[Task]: Beginning with the first line of the data below, extract each line up to and including the one containing "Task: Choose Export As from the File menu". Copy them exactly and add nothing.

[Records supplied]:

Segment Open

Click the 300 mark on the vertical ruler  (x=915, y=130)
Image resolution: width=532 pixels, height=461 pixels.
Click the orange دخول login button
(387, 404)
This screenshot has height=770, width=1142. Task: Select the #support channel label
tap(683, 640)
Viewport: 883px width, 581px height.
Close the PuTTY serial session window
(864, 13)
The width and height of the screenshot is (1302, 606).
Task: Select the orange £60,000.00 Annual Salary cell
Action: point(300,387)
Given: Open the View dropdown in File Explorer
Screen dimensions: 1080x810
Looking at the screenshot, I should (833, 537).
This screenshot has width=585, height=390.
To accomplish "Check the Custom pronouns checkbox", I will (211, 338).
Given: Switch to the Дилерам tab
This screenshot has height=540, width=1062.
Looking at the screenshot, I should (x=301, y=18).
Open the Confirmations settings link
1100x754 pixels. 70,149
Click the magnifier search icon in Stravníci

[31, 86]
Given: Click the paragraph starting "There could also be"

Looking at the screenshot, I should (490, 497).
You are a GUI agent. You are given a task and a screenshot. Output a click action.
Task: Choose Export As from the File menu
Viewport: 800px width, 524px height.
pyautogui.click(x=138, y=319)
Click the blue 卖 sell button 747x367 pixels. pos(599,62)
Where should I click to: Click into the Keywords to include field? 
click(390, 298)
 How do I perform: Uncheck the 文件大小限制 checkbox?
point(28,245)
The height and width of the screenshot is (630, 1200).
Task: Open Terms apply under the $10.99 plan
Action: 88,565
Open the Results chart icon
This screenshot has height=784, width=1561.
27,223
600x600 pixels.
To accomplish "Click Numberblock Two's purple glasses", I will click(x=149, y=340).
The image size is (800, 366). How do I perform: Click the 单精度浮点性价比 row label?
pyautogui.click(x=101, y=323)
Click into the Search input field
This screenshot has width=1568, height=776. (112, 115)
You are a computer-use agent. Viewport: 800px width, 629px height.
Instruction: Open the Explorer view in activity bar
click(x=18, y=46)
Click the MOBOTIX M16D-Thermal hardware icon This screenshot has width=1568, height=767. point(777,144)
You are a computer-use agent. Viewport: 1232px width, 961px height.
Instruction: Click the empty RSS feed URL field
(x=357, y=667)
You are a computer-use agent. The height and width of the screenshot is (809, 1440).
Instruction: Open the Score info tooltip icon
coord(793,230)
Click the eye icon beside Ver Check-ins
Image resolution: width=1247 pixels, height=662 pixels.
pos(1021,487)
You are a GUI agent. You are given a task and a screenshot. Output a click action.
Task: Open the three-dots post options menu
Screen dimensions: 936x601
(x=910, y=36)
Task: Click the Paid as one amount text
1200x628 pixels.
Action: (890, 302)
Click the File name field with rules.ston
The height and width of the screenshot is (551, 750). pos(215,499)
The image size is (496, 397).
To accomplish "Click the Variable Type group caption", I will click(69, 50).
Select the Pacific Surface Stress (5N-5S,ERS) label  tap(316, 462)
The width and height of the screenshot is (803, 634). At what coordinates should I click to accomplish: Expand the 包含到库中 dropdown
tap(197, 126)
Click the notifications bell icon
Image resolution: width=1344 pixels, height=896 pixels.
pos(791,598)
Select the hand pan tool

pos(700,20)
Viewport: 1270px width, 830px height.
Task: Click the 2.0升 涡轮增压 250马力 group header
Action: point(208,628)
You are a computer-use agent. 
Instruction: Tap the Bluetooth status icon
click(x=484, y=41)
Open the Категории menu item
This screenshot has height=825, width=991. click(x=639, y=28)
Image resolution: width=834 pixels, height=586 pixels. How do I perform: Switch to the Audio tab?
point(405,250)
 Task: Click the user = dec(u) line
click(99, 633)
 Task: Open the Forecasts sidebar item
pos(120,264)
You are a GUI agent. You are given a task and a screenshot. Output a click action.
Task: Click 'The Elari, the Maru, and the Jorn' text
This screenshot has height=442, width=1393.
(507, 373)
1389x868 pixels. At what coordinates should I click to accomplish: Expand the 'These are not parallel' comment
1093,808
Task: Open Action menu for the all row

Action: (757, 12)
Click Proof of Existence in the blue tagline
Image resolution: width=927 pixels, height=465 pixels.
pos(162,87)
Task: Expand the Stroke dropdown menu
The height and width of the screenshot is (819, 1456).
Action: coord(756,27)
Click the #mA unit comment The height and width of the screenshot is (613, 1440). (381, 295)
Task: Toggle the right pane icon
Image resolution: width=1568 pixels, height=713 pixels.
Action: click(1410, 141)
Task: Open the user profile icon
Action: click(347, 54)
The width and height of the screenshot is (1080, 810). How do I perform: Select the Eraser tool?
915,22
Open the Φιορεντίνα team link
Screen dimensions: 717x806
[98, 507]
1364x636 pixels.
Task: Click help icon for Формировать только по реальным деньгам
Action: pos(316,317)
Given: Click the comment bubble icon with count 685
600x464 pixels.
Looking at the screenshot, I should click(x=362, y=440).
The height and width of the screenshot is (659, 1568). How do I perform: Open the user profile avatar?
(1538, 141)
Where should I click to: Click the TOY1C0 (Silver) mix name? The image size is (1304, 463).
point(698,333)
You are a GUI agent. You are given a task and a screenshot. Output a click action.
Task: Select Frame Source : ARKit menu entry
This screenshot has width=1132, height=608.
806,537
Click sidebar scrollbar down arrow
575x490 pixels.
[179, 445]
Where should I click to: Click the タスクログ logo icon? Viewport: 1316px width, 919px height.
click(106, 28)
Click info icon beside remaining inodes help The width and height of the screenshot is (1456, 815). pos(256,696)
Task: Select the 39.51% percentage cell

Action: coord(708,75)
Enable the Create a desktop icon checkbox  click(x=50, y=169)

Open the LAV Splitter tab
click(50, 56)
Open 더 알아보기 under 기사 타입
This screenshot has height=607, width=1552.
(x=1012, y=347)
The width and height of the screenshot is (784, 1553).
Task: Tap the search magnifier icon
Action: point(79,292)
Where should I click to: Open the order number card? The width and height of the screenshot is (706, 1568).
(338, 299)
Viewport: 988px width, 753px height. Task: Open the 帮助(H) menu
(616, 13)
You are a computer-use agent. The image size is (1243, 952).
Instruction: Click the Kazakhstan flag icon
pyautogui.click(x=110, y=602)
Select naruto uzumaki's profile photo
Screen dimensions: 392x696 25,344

Segment Closed

[Result for this exercise]:
Click the 300 mark on the vertical ruler  (x=915, y=130)
Image resolution: width=532 pixels, height=461 pixels.
Click the orange دخول login button
(387, 404)
This screenshot has height=770, width=1142. Task: Select the #support channel label
tap(683, 640)
Viewport: 883px width, 581px height.
Close the PuTTY serial session window
(864, 13)
The width and height of the screenshot is (1302, 606).
Task: Select the orange £60,000.00 Annual Salary cell
Action: point(300,387)
Given: Open the View dropdown in File Explorer
Screen dimensions: 1080x810
Looking at the screenshot, I should (833, 537).
This screenshot has width=585, height=390.
To accomplish "Check the Custom pronouns checkbox", I will (211, 338).
Given: Switch to the Дилерам tab
This screenshot has height=540, width=1062.
Looking at the screenshot, I should (x=301, y=18).
Open the Confirmations settings link
1100x754 pixels. 70,149
Click the magnifier search icon in Stravníci

[31, 86]
Given: Click the paragraph starting "There could also be"

Looking at the screenshot, I should (490, 497).
You are a GUI agent. You are given a task and a screenshot. Output a click action.
Task: Choose Export As from the File menu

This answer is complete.